その後、GEE上のGCOM-C SSTプロダクトをロードし、先ほど定義したpreprocessing_sst関数をImage_Collection内の各Imageに適用していきます。
またロード時点で、「地球が見える」に掲載されている2022/08のデータに絞っておきます。
詳しくは、チュートリアル「ImageCollectionのマップ表示」ページの「①GEE上のデータ(ImageCollection)をロードする」をご覧ください。


// GCOM-C SSTをロードする
var sst_collection = ee.ImageCollection("projects/ee-gcomsgli/assets/SSTDQ")
                       .filterDate('2022-08-01', '2022-09-01');

// preprocessing_sst関数をImageに適用する
var sst_collection_col = sst_collection.map(preprocessing_sst);
              

Slope/Offsetやマスクの前処理後、平均値を計算します。
sst_collection_colは、2022/8のSSTプロダクトをロードして前処理したものになるため、このコード内で計算しているsst_meanは2022/08の月平均SSTに相当します。


// 月平均を計算する
var sst_mean = sst_collection_col.mean();
              

その後視覚化パラメータを設定し、マップ表示します。
この視覚化パラメータは、「データ一覧」内の「海水面温度 Sea Surface Temperature (SST)」サンプルスクリプトで設定したものと同じものです。


// 視覚化パラメータ
var minSST = +10.0;
var maxSST = +40.0;

// 低温部分は青で表示し、温度が上がるにつれて緑・橙・赤へと変化する設定
// 16進数カラーコードで、palette内の色を設定
var visSST = {
  bands:  ['SST'],
  palette: [ '3500a8','0800ba','003fd6','00aca9','77f800','ff8800','b30000','920000','880000' ],
  min:minSST, max:maxSST,};

// 表示位置の中心を設定して、マップ表示する。
Map.setCenter(136, 33.5, 6.5);
Map.addLayer(sst_mean, visSST, 'sst_202208_ave');
              
図1:2022年8月の月平均SGLI/SST画像(水温 10~40度の範囲で色付け; GEE表示画像に加筆)

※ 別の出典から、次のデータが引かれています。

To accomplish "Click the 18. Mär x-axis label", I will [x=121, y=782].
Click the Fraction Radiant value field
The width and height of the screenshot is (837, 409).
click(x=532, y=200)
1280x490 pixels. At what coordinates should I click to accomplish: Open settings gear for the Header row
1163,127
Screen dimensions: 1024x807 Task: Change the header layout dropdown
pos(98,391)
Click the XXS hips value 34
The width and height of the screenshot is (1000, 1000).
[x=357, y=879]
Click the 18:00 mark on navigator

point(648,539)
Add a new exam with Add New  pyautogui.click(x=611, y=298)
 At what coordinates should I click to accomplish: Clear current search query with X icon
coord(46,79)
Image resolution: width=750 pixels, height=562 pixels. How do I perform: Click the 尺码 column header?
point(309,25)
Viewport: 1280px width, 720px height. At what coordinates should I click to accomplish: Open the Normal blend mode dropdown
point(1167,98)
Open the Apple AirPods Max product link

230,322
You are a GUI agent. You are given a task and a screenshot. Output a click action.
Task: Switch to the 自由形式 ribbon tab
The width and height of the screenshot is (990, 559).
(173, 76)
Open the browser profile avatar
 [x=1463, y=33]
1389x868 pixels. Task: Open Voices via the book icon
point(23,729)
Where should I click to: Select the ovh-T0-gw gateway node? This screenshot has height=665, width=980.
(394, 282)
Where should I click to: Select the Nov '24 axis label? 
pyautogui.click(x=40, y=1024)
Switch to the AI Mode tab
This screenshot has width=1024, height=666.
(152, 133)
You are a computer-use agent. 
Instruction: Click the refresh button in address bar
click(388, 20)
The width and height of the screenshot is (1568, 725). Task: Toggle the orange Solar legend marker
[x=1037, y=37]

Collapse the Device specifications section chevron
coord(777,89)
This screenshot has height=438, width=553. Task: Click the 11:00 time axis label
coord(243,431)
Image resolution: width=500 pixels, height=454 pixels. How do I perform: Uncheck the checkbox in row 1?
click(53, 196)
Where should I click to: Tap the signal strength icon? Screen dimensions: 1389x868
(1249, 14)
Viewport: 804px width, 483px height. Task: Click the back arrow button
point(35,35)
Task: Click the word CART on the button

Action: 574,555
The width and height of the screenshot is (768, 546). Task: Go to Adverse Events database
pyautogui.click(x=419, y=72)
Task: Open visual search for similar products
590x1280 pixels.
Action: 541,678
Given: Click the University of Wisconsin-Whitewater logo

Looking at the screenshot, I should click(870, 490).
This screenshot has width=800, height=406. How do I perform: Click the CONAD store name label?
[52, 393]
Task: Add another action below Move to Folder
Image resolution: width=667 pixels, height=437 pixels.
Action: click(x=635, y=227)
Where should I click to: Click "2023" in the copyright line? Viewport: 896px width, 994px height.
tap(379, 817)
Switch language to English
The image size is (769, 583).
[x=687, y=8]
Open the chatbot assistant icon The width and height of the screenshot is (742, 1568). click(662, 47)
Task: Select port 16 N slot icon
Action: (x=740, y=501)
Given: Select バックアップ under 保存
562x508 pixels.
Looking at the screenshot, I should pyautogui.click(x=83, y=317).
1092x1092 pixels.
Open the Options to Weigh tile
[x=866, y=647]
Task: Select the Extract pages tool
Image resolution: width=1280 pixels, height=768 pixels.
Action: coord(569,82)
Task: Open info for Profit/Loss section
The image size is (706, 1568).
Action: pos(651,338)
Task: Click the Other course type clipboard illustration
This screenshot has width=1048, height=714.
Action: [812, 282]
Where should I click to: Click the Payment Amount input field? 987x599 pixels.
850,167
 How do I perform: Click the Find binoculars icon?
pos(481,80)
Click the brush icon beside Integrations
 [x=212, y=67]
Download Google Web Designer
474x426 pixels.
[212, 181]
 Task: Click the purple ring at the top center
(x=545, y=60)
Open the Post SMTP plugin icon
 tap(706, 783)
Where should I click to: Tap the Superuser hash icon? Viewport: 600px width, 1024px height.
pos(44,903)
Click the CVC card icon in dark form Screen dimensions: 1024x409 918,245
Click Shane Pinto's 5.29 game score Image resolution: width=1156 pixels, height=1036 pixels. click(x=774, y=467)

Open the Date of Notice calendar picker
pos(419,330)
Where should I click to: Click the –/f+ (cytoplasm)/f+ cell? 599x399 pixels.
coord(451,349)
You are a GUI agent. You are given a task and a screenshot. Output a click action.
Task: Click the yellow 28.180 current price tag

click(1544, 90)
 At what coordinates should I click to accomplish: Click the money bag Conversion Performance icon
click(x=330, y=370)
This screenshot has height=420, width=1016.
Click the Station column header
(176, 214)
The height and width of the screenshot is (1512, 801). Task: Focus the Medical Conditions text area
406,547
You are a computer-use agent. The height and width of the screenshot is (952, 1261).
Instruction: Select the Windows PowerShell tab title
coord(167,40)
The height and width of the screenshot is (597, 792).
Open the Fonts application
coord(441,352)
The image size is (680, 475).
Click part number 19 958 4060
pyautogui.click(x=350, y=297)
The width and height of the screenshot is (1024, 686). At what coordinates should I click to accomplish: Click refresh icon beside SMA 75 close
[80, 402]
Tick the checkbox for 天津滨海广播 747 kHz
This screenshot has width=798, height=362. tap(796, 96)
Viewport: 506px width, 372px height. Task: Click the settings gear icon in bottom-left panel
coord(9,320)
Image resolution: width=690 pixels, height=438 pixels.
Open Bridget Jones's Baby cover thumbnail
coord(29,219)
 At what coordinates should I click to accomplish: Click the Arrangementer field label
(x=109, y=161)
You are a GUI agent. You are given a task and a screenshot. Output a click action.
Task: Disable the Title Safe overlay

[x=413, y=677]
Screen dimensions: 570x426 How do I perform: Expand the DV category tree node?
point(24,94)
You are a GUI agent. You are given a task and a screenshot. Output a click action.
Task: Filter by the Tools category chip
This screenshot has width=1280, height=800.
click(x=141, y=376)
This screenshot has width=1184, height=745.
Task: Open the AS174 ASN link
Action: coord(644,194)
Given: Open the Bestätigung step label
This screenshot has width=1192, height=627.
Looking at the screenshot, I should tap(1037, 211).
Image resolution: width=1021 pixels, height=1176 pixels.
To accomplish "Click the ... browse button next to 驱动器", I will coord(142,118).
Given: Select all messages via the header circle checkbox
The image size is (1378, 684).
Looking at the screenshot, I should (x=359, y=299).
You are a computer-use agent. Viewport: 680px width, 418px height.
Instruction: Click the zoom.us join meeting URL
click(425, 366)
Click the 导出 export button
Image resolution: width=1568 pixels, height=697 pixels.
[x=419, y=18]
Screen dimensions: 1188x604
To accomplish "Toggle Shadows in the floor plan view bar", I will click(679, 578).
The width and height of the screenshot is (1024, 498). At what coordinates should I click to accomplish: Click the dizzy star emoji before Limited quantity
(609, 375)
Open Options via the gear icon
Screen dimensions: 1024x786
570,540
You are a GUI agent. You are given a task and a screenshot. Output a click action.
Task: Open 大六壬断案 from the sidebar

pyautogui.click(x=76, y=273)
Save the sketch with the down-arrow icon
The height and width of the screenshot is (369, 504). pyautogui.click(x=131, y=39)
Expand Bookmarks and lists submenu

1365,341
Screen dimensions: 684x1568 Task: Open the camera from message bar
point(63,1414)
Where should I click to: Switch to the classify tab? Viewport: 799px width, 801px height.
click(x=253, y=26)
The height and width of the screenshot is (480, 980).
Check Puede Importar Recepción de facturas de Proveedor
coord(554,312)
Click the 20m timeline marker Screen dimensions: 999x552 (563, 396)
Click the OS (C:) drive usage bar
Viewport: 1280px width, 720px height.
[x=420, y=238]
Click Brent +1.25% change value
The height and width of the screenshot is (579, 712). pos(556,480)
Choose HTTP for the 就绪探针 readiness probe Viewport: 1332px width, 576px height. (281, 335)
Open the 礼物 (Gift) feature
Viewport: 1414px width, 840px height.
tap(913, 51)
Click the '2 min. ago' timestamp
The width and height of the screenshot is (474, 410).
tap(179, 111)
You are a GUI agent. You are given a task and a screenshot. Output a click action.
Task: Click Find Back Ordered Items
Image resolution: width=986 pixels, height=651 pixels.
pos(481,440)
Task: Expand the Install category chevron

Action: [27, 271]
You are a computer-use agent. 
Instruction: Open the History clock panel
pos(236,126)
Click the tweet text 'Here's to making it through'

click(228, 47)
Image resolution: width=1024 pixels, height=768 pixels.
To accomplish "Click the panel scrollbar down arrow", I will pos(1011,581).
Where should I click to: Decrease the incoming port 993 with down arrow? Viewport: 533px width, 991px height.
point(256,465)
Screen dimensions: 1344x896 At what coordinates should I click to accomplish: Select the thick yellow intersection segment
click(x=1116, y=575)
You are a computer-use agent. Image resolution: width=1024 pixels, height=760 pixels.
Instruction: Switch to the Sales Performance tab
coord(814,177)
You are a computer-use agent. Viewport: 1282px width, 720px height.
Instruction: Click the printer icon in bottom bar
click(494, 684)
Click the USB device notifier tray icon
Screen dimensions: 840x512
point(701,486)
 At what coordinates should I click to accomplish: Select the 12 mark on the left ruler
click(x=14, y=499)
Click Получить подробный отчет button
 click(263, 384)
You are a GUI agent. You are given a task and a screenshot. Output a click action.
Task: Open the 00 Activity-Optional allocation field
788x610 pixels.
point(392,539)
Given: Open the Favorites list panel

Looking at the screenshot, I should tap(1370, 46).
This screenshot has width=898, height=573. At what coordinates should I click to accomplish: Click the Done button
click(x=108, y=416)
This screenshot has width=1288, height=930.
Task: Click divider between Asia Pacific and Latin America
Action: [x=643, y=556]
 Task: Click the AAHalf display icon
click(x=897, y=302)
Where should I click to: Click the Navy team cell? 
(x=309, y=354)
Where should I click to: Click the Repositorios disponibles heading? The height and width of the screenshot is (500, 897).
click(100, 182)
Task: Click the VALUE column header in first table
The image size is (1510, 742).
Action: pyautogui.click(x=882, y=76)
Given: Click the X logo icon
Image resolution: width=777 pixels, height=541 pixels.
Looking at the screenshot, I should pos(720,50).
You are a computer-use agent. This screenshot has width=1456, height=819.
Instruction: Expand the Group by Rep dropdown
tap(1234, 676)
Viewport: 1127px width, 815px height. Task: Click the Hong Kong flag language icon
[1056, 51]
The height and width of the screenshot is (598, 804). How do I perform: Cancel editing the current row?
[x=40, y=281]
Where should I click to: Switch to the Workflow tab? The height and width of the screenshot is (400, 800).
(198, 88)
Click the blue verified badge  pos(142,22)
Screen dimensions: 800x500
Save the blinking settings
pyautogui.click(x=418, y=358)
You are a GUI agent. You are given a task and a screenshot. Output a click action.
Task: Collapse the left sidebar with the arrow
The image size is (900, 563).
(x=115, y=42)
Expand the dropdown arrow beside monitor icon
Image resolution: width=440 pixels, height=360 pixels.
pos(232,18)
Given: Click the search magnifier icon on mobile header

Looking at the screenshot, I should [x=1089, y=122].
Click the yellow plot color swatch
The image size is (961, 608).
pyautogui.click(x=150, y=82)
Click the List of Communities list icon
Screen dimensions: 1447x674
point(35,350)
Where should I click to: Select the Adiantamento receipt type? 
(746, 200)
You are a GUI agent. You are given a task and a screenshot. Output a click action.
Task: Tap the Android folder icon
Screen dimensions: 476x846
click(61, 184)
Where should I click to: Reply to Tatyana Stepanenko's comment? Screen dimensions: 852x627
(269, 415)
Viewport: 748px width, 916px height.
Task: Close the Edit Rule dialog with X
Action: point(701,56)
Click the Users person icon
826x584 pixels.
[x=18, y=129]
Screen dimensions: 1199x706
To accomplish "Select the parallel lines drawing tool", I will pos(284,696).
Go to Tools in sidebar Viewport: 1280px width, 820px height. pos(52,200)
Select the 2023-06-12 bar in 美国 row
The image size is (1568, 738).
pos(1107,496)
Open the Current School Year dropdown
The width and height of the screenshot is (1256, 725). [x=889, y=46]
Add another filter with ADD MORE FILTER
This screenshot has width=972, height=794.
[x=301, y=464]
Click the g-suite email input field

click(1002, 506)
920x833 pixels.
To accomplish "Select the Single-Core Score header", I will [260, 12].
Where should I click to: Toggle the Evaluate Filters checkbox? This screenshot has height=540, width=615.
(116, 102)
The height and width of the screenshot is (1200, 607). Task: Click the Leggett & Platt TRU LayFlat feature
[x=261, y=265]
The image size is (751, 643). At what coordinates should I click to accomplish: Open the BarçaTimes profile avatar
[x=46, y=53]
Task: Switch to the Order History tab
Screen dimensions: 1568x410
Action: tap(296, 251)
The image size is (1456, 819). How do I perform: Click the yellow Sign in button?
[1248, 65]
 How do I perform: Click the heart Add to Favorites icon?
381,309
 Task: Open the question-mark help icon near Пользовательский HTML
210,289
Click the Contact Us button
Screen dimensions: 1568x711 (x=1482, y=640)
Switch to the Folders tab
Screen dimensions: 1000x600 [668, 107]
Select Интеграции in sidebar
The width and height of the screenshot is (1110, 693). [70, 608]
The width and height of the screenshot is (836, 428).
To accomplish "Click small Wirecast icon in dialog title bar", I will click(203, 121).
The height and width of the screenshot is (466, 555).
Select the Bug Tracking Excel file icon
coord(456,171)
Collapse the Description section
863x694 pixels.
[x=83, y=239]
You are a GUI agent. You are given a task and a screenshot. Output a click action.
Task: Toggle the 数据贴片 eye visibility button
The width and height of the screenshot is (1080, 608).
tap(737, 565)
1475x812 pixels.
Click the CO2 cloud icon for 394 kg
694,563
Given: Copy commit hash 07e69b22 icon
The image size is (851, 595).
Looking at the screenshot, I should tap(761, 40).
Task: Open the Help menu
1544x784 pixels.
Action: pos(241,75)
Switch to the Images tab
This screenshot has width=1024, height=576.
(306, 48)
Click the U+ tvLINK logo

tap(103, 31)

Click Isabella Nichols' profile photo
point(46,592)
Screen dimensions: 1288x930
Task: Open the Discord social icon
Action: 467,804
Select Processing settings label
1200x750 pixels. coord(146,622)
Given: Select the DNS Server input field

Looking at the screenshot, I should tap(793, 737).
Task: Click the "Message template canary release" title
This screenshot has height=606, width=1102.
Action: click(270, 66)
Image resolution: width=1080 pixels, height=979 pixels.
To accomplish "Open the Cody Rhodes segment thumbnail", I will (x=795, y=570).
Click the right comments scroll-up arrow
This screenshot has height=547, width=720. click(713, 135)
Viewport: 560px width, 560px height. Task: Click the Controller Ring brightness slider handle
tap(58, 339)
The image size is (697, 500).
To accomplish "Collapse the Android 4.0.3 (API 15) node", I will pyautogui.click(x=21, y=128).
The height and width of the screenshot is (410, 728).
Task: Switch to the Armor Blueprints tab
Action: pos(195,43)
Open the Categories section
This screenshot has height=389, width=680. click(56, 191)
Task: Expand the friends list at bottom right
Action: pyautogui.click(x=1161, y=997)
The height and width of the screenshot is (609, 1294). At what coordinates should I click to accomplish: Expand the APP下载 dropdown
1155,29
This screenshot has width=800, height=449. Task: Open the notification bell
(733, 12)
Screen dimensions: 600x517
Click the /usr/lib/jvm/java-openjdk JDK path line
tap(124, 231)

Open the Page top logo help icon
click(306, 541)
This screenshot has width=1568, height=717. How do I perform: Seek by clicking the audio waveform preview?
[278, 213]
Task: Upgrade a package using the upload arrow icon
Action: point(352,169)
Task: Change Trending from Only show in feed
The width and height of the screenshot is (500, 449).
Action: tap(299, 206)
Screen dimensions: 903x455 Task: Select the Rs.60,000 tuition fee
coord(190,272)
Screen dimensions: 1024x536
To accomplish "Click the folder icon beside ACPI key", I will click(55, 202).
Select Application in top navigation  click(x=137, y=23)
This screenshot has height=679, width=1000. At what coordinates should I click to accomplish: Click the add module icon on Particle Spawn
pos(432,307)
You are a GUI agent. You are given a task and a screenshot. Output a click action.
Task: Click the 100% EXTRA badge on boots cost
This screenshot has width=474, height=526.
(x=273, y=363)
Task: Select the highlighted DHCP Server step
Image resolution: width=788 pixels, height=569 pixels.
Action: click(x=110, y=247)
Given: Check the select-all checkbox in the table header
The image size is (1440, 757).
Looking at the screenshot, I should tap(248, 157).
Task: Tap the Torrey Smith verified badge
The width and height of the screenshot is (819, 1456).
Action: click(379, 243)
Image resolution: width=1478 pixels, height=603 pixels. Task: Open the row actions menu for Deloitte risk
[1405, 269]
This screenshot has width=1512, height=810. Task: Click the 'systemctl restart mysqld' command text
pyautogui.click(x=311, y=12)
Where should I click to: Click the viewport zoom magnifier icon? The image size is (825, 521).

海水面温度分布については、マップ表示させることに成功しました。
ただ夏季ということもあり全体的に水温が高く、黒潮の分布を確認することが難しい状況です。

そのため、もう少し水温が低いと考えられる、春(2022/03)で同様のマップ表示を行ってみます。
また、カラーパレットについても最大値を+30.0として、より水温の境界が分かるようにします。
Image_Collectionをロードする際のfilterDateとmaxSSTを変更するのみで、他の手順についてはこれまでと同様に実施します。

図2:2022年3月の月平均SGLI/SST画像(水温 10~30度の範囲で色付け; GEE表示画像に加筆)

黒潮と考えられる、水温の境界が確認できました。

現在の前処理関数を用いて、GEE上に公開されている過去のGCOM-C SSTデータを3月に限定して画像化していくと、2020年ではより水温の境界が本州から離れていることが分かります。

図3:2020年3月の月平均SGLI/SST画像(水温 10~30度の範囲で色付け; GEE表示画像に加筆)

補足 黒潮大蛇行が開始前の海水面温度分布を見てみよう:他衛星データとの比較

冒頭にとりあげたJAMSTEC解説記事によると、今回確認した黒潮大蛇行は2017年8月より始まったものとのことです。

GCOM-Cは2017年12月に打ち上げ、2018年1月分から観測データを公開しているため、GCOM-Cのデータだけでは、大蛇行開始前後の海水面温度分布の比較が出来ません。

しかし、GEEにはGCOM-Cだけではなく、多種多様な衛星・プロダクトが公開されています。
これら他衛星が観測した過去の海水面温度分布と比較してみましょう。
(複数衛星の比較には衛星センサ間の違いなど考慮すべき部分は多くありますが、今回は大まかな傾向をとらえることを目的として、これら考慮事項については割愛させていただきます。)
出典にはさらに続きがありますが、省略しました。